[Excerpts from a dataset]
────────

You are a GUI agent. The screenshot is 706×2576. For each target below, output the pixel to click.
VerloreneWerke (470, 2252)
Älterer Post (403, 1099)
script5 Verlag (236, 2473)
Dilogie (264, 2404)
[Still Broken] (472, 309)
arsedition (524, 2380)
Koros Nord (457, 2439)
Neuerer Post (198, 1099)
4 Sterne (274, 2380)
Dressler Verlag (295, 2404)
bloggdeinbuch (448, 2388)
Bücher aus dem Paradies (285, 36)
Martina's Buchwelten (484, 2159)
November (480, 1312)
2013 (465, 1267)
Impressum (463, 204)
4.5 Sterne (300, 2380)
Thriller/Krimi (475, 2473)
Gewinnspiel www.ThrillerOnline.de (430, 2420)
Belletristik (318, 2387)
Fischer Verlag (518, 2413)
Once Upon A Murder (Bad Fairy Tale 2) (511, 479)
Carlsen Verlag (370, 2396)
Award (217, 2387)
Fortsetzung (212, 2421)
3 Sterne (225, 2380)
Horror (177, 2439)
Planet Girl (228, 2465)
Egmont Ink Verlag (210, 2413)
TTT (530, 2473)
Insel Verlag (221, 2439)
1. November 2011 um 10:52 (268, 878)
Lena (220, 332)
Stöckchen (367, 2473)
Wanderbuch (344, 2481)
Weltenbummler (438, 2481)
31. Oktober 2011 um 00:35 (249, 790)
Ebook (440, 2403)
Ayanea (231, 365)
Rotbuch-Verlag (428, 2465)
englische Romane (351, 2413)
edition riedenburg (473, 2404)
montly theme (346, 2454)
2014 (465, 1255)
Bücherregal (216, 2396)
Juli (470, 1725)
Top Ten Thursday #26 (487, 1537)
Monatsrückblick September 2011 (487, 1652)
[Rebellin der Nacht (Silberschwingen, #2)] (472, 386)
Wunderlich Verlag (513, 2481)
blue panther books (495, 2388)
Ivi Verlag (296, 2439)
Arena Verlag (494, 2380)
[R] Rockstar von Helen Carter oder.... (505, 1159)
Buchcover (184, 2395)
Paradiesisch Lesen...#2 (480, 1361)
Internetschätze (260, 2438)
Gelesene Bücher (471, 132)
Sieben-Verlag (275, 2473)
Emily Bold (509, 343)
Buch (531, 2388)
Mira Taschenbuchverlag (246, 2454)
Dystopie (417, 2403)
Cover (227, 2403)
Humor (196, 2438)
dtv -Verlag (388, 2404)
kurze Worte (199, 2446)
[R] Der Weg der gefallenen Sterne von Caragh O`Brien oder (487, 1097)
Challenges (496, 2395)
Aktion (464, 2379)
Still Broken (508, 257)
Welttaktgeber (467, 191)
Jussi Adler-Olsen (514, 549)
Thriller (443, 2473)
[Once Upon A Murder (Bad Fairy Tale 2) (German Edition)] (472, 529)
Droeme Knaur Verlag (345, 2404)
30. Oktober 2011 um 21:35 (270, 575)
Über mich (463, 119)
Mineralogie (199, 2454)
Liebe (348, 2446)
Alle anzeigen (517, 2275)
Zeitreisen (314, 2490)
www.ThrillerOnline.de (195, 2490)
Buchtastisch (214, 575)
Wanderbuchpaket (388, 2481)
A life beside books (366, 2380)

────────

* **Your objective**
Please return only the lines above, starting at the line that has "2014 (465, 1255)" and ending at the line that has "Arena Verlag (494, 2380)", keeping both and leaving each one unchanged.

* **Exercise response**
2014 (465, 1255)
Bücherregal (216, 2396)
Juli (470, 1725)
Top Ten Thursday #26 (487, 1537)
Monatsrückblick September 2011 (487, 1652)
[Rebellin der Nacht (Silberschwingen, #2)] (472, 386)
Wunderlich Verlag (513, 2481)
blue panther books (495, 2388)
Ivi Verlag (296, 2439)
Arena Verlag (494, 2380)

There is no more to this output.